Tesla is the global automaker best prepared for a low-carbon future, despite its junk credit rating, since it builds only electric cars, according to Moody’s Investors Service.
Fiat Chrysler is least prepared among the twenty automakers surveyed because of its shortage of electric cars and its reliance on big pickups and SUVs. In the long run, according to Moody’s, the business model for companies like Fiat Chrysler may be “fundamentally inconsistent’’ with the transition to a low-carbon economy.
These are highlights from the first-ever report in which Moody’s viewed the $516 billion in worldwide automotive manufacturing debt that it monitors through the additional lens of climate change.
“The significance and urgency of the efforts to reduce emissions in the passenger car fleet is evidence that carbon transition risk is already a material consideration for the creditworthiness of the sector,’’ according to Moody’s.

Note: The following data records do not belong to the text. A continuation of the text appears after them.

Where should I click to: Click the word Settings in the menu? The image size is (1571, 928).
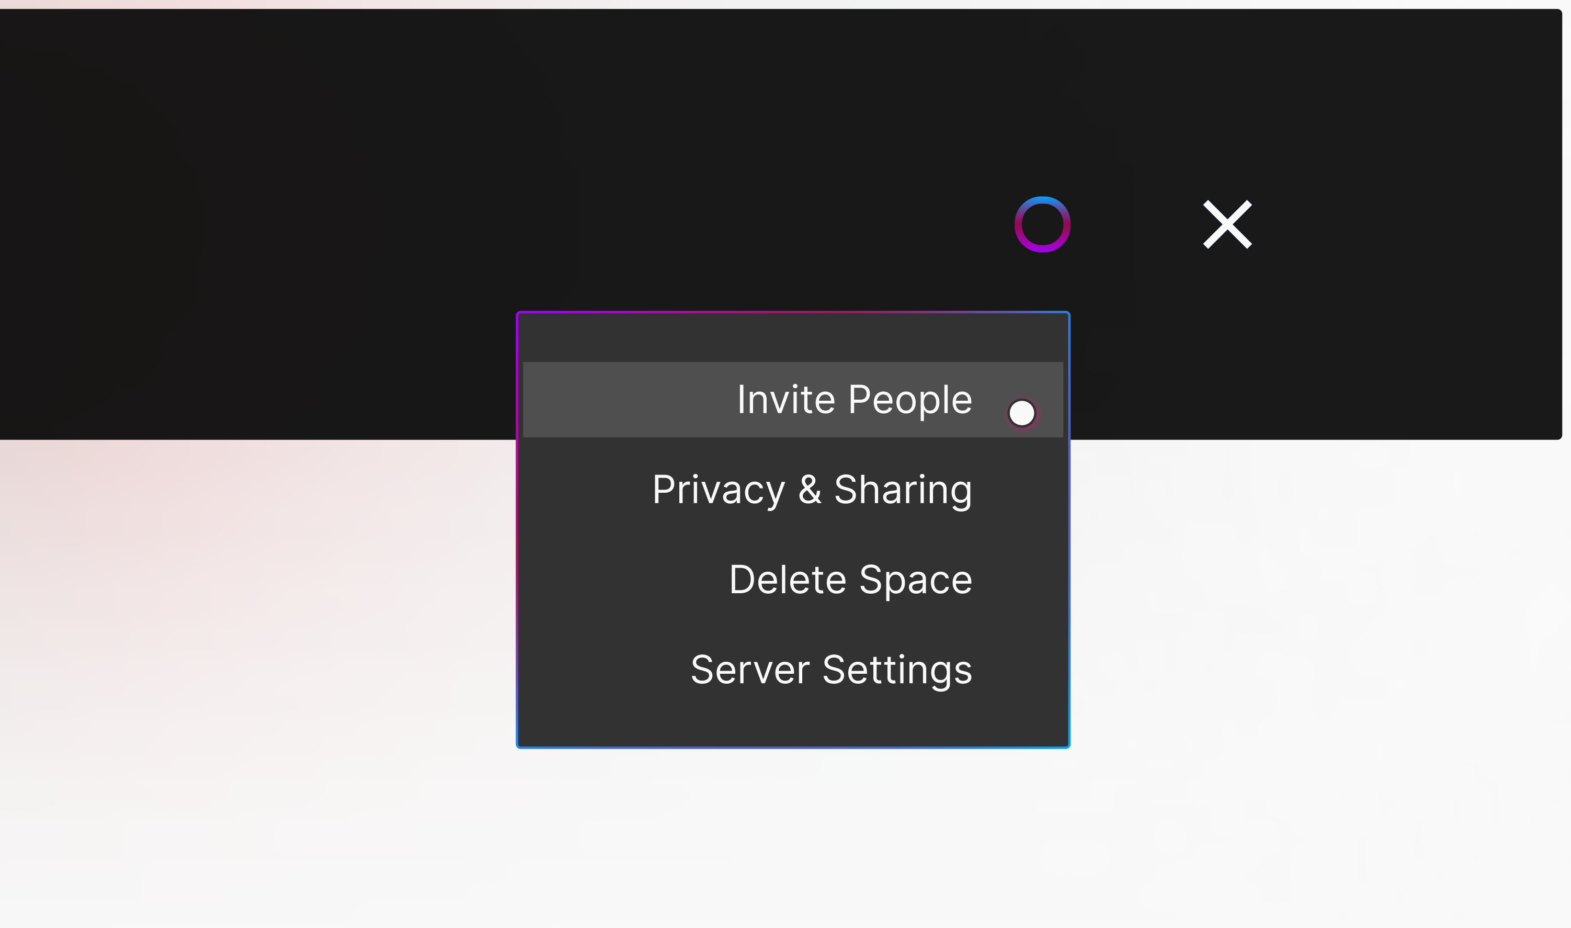tap(897, 670)
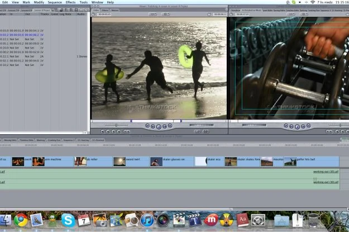
Task: Click the Viewer jog shuttle slider
Action: click(117, 126)
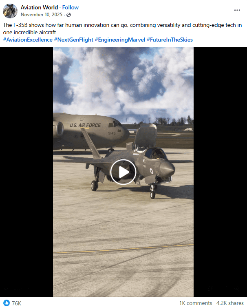Follow the Aviation World page
Viewport: 247px width, 307px height.
[70, 7]
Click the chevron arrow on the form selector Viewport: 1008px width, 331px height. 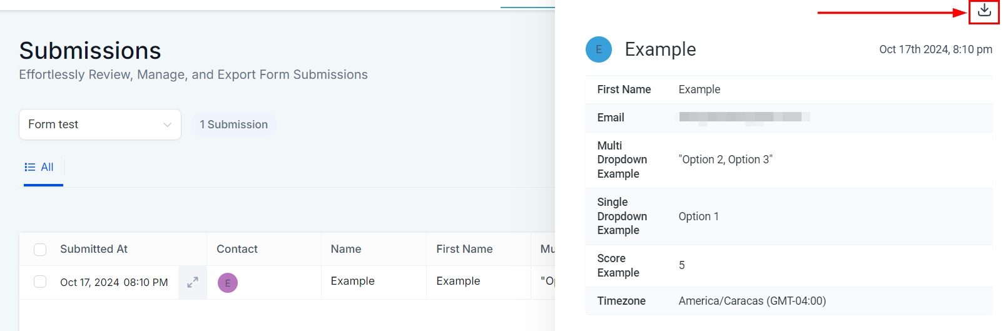click(x=167, y=125)
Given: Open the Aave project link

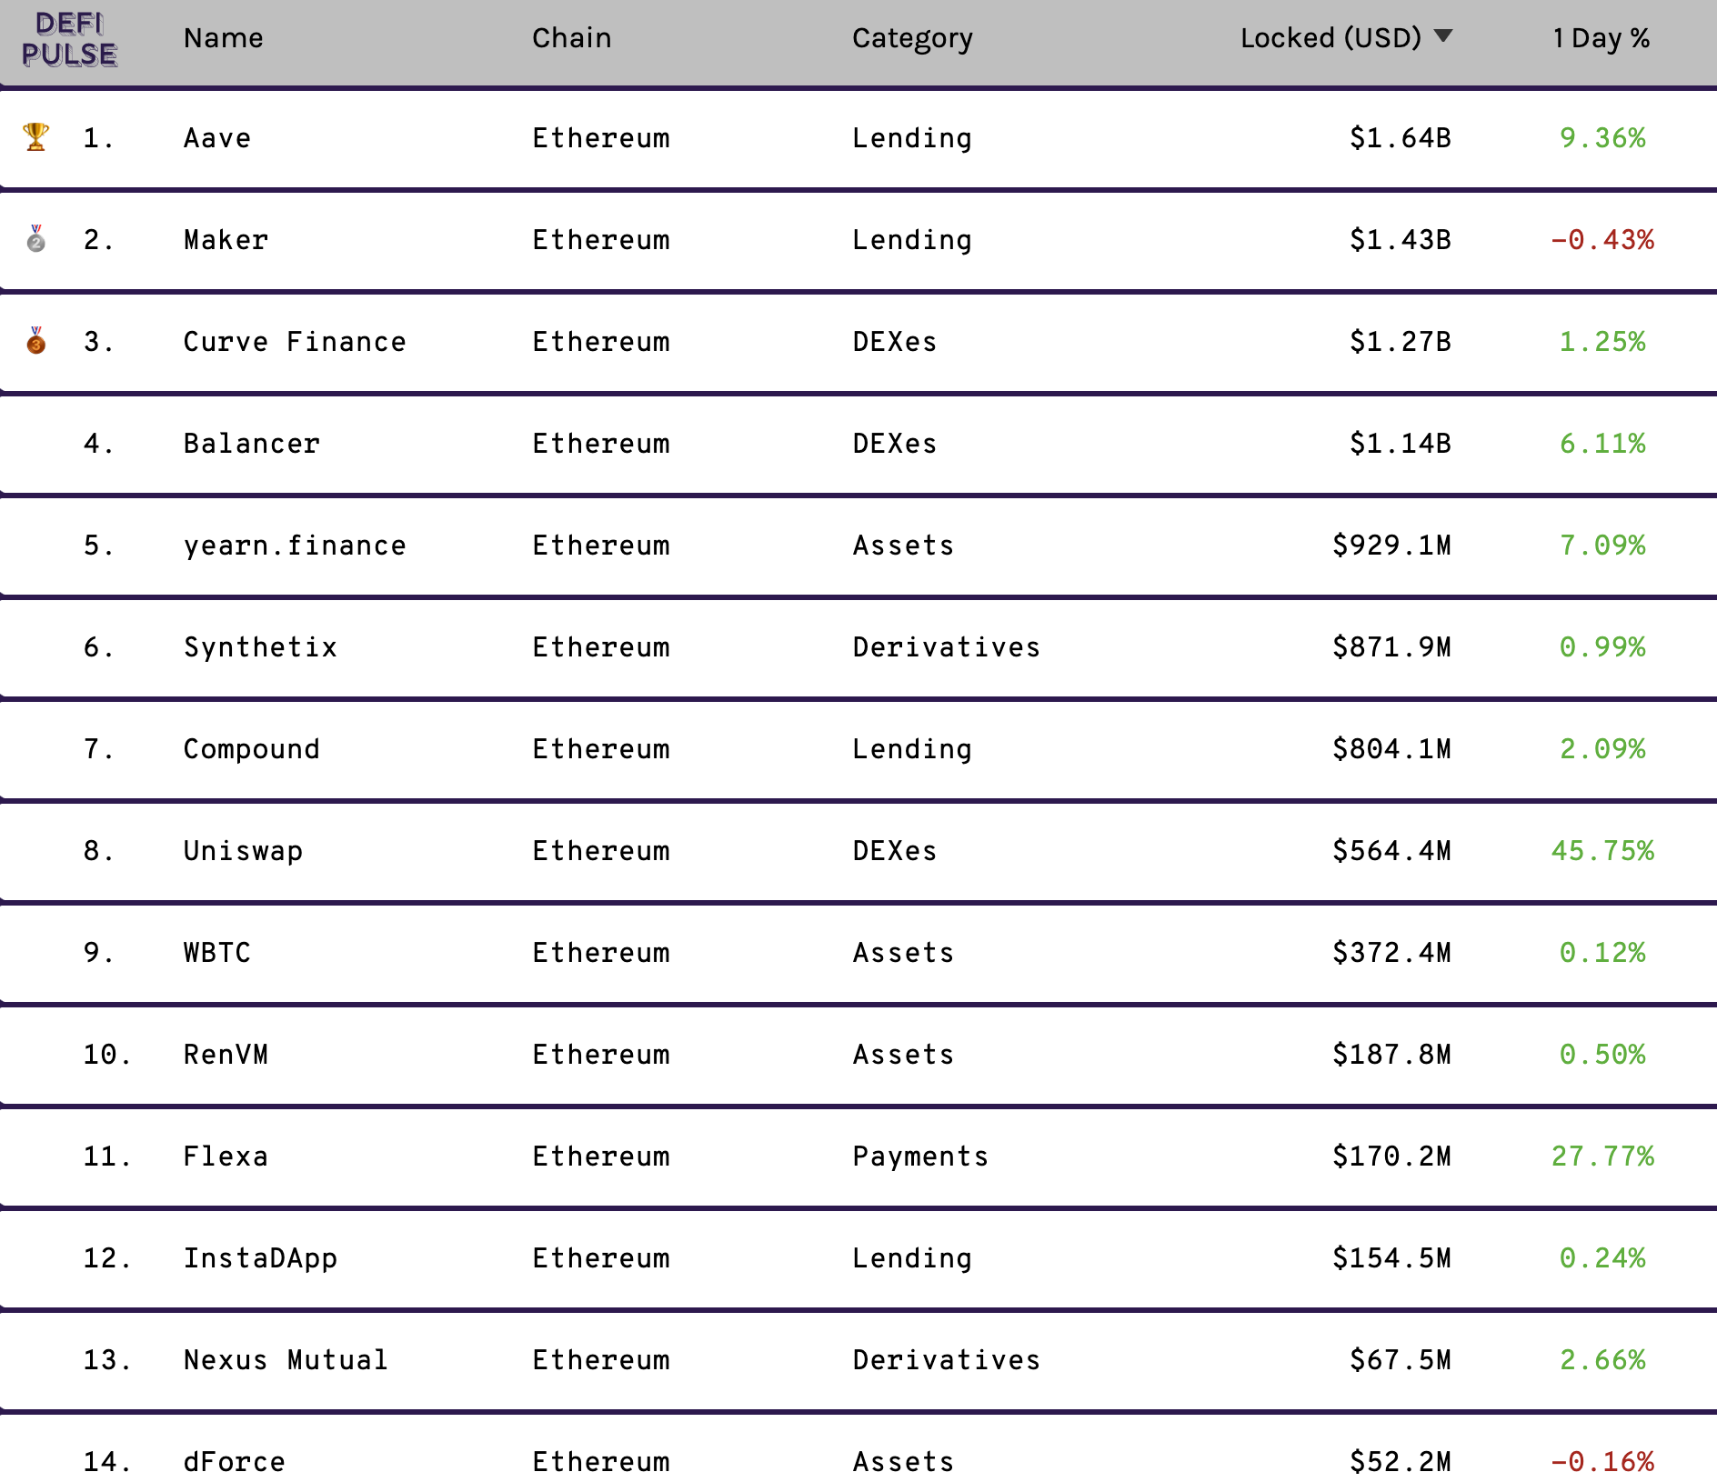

In a decade, according to the rating service, battery-only cars and plug-in hybrids should account for 25 percent of new vehicles sold globally. That’s because they’re indispensable for meeting strict new requirements for lower greenhouse gas emissions and improved fuel efficiency, especially in the EU and China.
“The clear direction of travel’’ among global regulators is toward tighter restraint, even if the U.S. trails behind, according to Moody’s.
Fiat Chrysler ranks with companies now deriving less than one percent of production from electric cars, the rating service said. The company also ranks with those who may miss their 2025 fuel efficiency targets in the U.S. by more than 50 percent, Moody’s said.
In its November 4 report, Moody’s relied on publicly available data from 2018. The rating service promised a series of updates, both for automakers and other industries, as concern grows among investors and regulators about climate change.
In March, the San Francisco Federal Reserve Bank warned that climate change “could threaten the stability of the financial system as a whole” and might even spark a full-blown panic.
Here five additional takeaways from Moody’s:
1. China, China, China: Electric car sales have sputtered in China recently as the government dials back consumer incentives. But the fundamental policy direction is clear and two Chinese companies, Beijing Automotive Group and Geely Automobile Holdings, rank among automakers firmly positioned for the low-carbon future, according to Moody’s.
2. Writing checks for R&D: Moody’s also describes Toyota, Honda, and BMW as strongly positioned. They earned this rating because of the number of battery-only cars and plug-in hybrids on their drawing boards, and their massive R&D spending. Nissan and Renault received high marks for research into self-driving and batteries but lost points because of a relatively smaller number of electric vehicles arriving in ten years.
3. Big pickups and SUVs: GM and Volkswagen earned high marks for the number of electric cars in their medium-term plans but were weighed down in other areas. VW lost points because it hadn’t even begun large-scale electric car manufacturing in 2018. GM, like Fiat Chrysler, relies heavily on big pickups and SUVs.
4. Catching Up: Ford ranked near Fiat Chrysler in most categories but avoided the bottom rank because it devotes a more significant portion of its revenue to R&D. Companies at the bottom will need a sharp increase in capital spending, according to Moody’s. Fiat Chrysler’s proposed merger with Peugeot-owner PSA may not help since PSA ranks 17th out of 20 in the survey.
5. Shopping in the Orient: Moody’s also ranked automakers on the extent to which they’ve lined up future supplies of components for electric cars. The supply of batteries themselves, Moody’s said, is already dominated by companies in China, Korea, and Japan.